[[ Records supplied open ]]
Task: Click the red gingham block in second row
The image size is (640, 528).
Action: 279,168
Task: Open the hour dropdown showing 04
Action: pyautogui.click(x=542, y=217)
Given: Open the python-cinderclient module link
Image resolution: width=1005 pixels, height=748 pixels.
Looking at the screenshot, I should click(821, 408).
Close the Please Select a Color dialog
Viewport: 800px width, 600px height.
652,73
[[ Records supplied closed ]]
Keep only the lines from the one containing "The image size is (640, 528)." through the final line of the records, and transcribe them exactly.

**Task response:**
The image size is (640, 528).
Action: 279,168
Task: Open the hour dropdown showing 04
Action: pyautogui.click(x=542, y=217)
Given: Open the python-cinderclient module link
Image resolution: width=1005 pixels, height=748 pixels.
Looking at the screenshot, I should click(821, 408).
Close the Please Select a Color dialog
Viewport: 800px width, 600px height.
652,73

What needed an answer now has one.